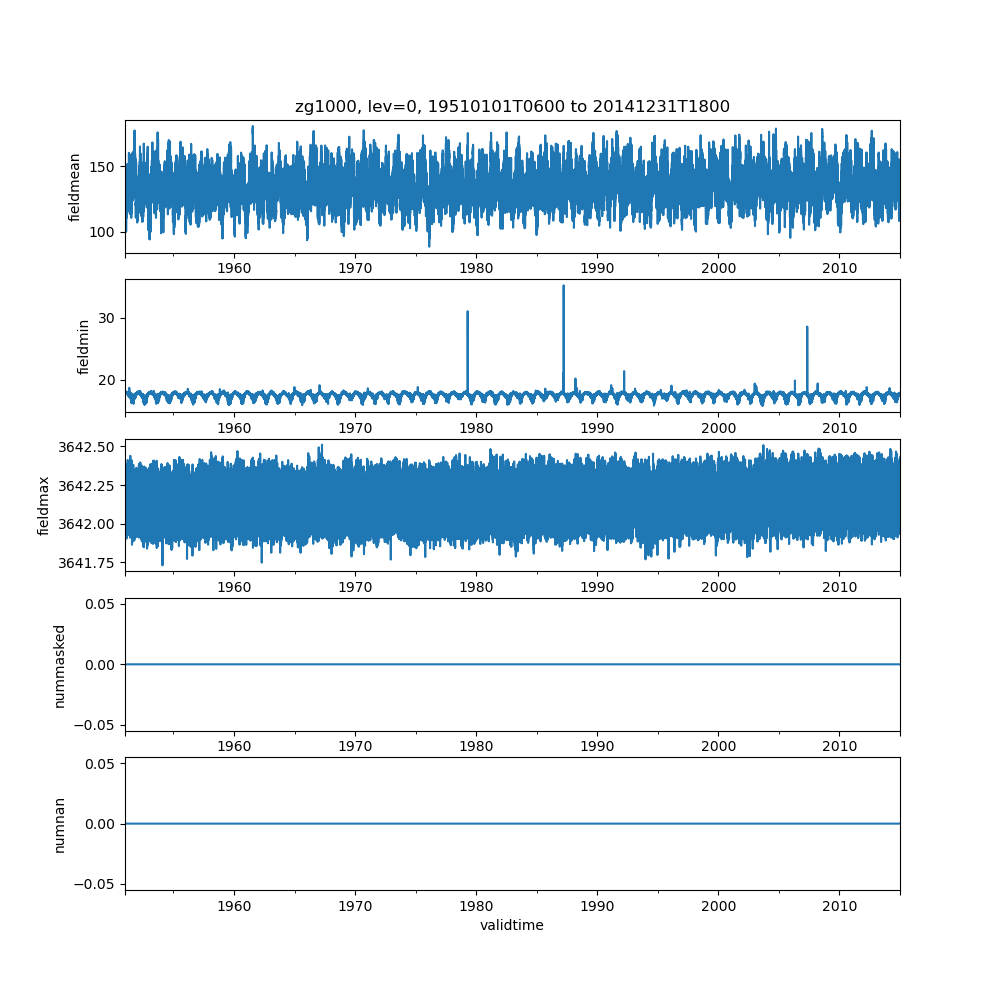Click the 100 tick on fieldmean axis

[105, 232]
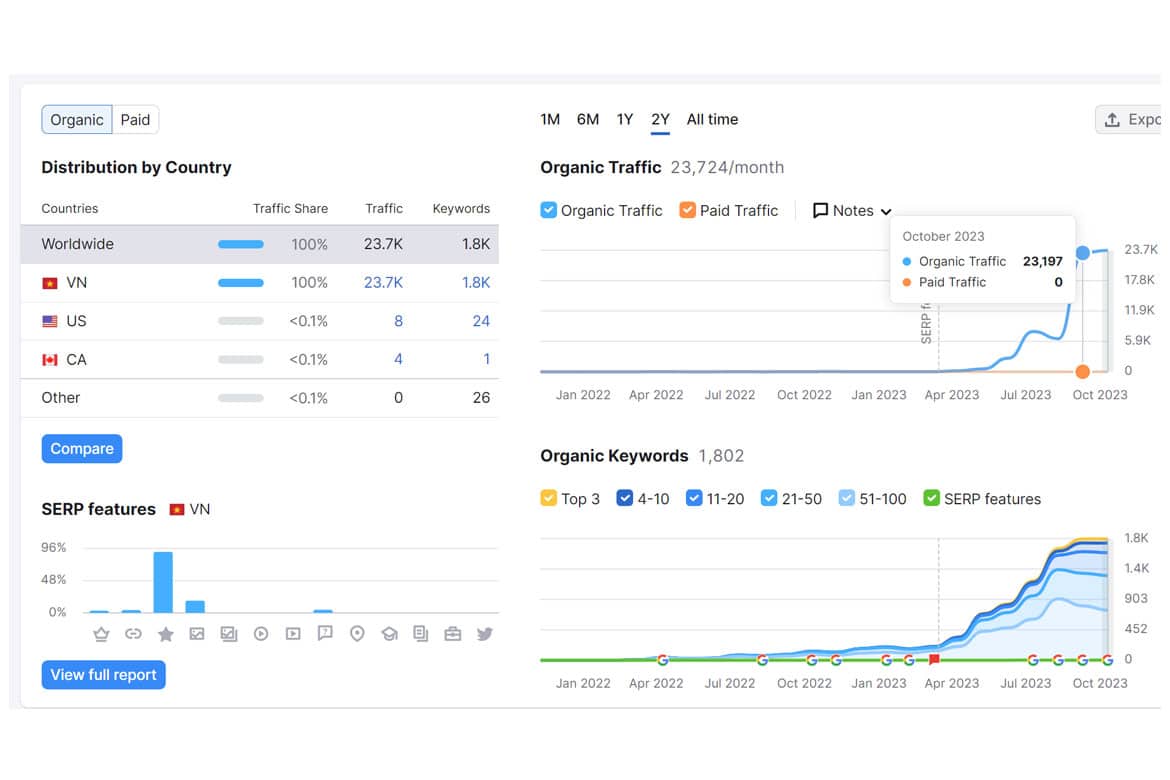Image resolution: width=1170 pixels, height=780 pixels.
Task: Click the Compare button
Action: (82, 449)
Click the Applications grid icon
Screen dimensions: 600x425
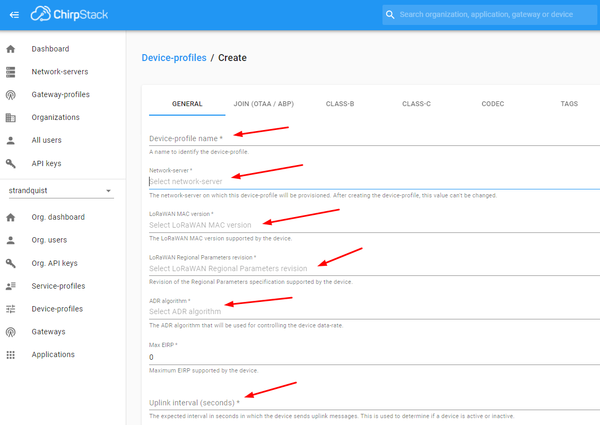[11, 355]
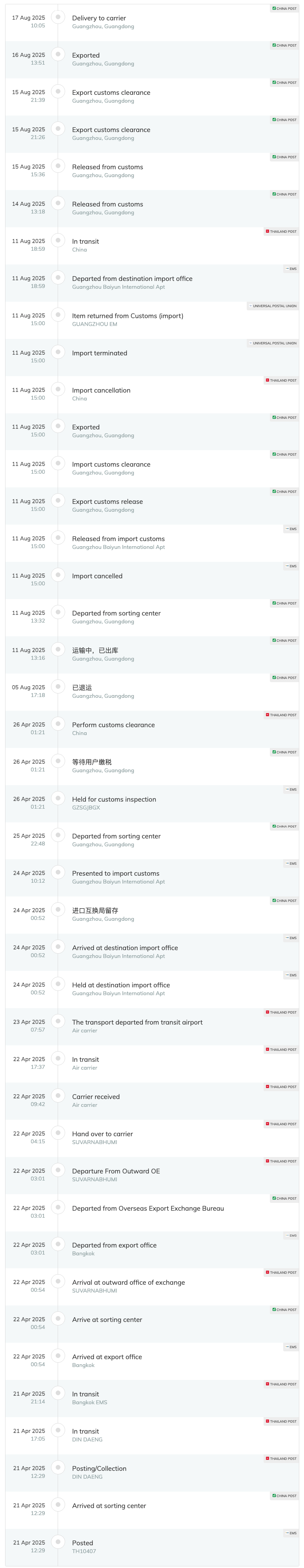This screenshot has height=1568, width=304.
Task: Click the EMS badge on the Posted TH10407 event
Action: click(291, 1533)
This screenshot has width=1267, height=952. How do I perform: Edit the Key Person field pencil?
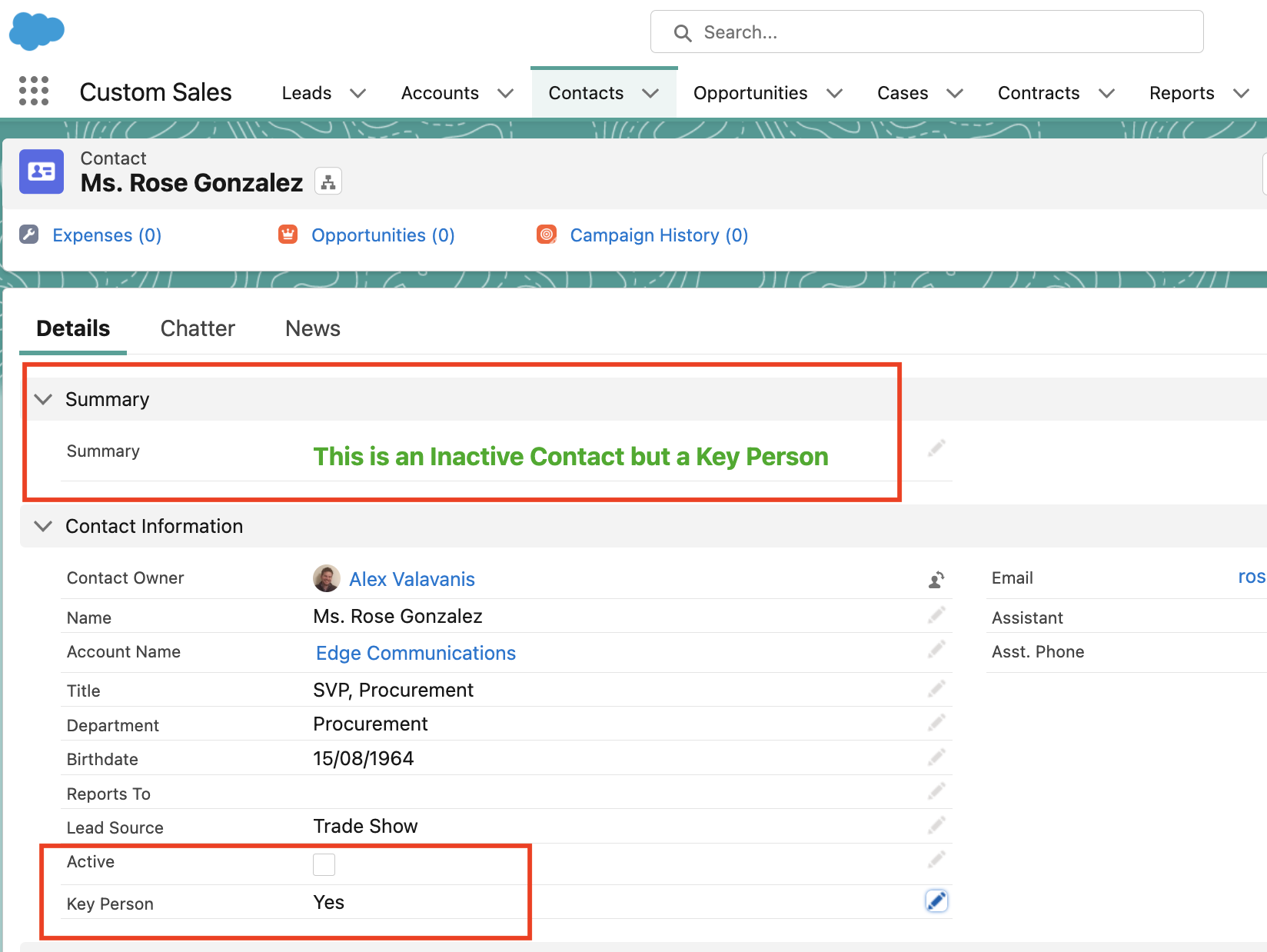pyautogui.click(x=936, y=901)
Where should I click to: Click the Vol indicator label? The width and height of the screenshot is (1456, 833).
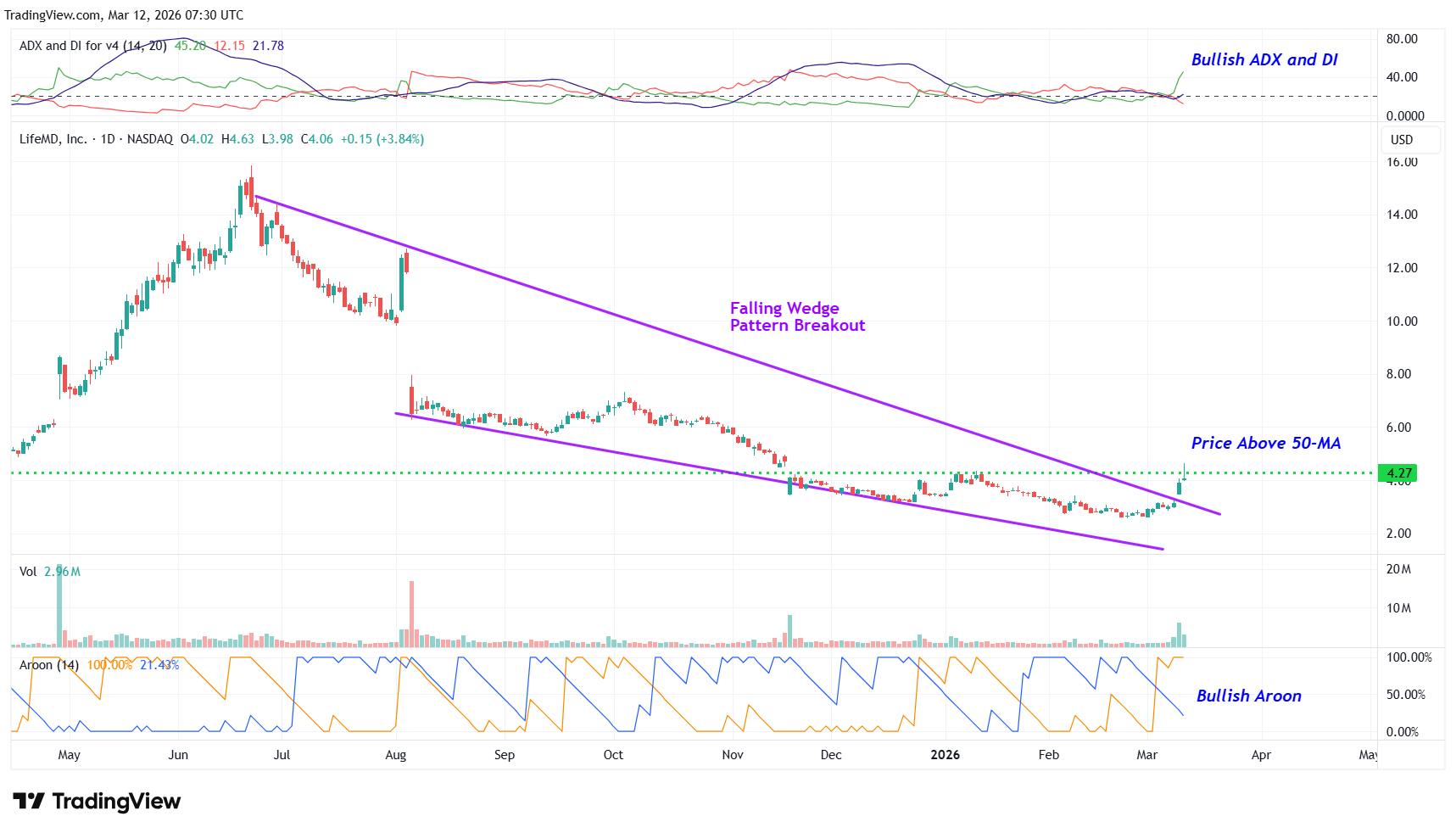click(28, 572)
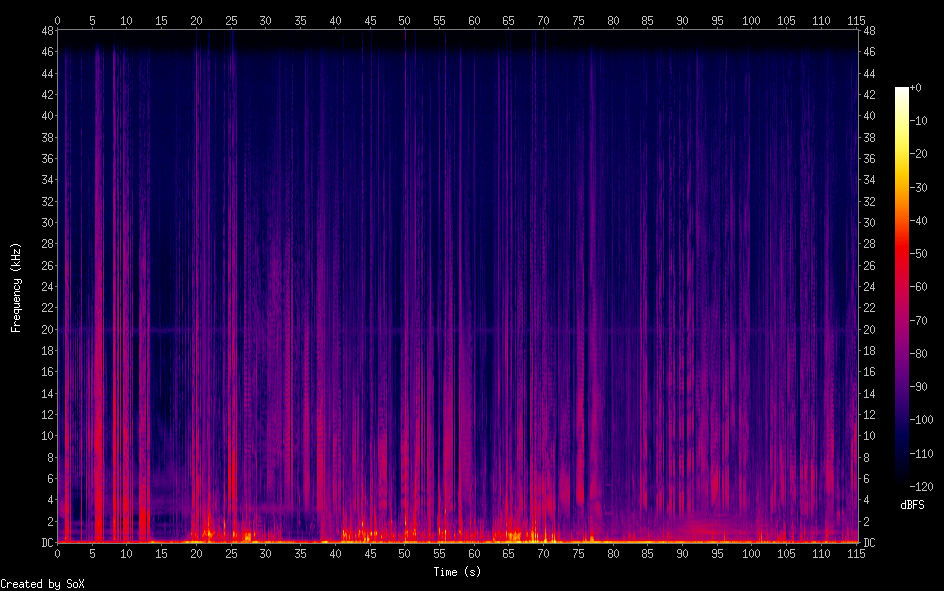Click the 0 second tick on bottom axis

57,553
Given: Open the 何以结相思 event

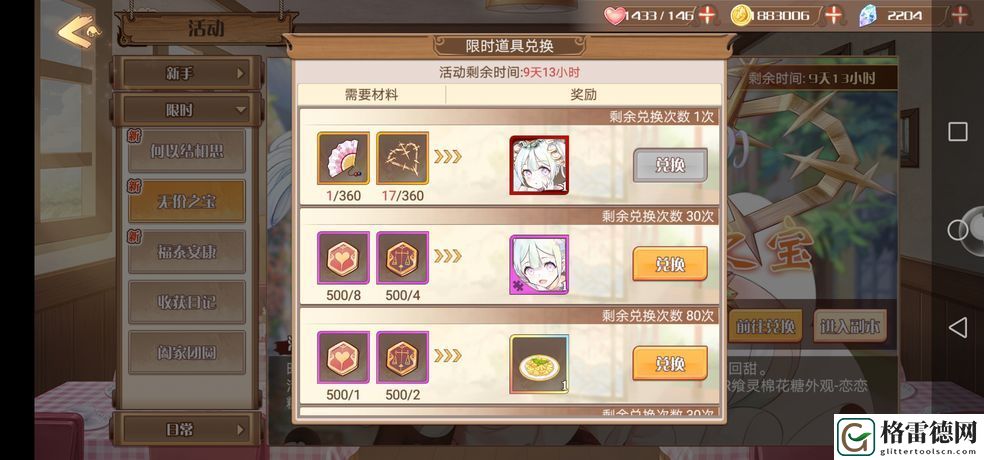Looking at the screenshot, I should point(186,151).
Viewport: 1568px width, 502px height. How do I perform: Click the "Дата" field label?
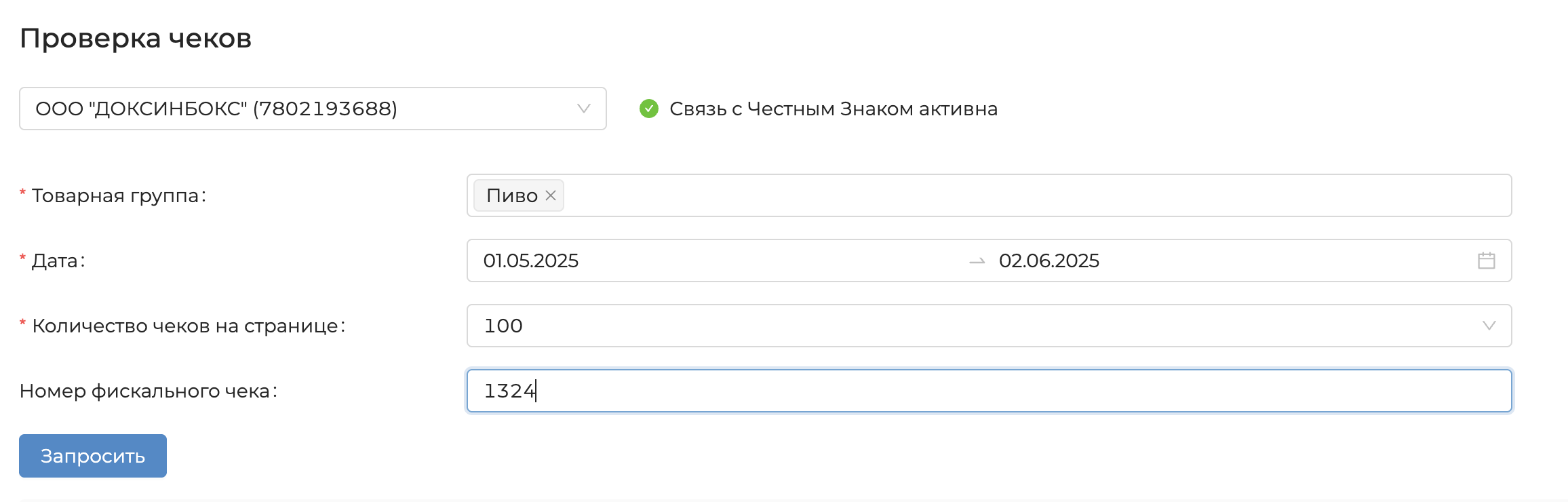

##########

> **Required action**:
Only the lines between the one containing "This screenshot has width=1267, height=952." and the last line of the listing above, both included, should be written out, exactly and without pictures.

> **Final answer**:
This screenshot has width=1267, height=952. How do I perform: Edit the Key Person field pencil?
pyautogui.click(x=936, y=901)
Where should I click to: Click the Vol indicator label? The width and height of the screenshot is (1456, 833).
click(28, 572)
Click the 0 second tick on bottom axis

57,553
Given: Open the 何以结相思 event

Looking at the screenshot, I should point(186,151).
Viewport: 1568px width, 502px height. How do I perform: Click the "Дата" field label?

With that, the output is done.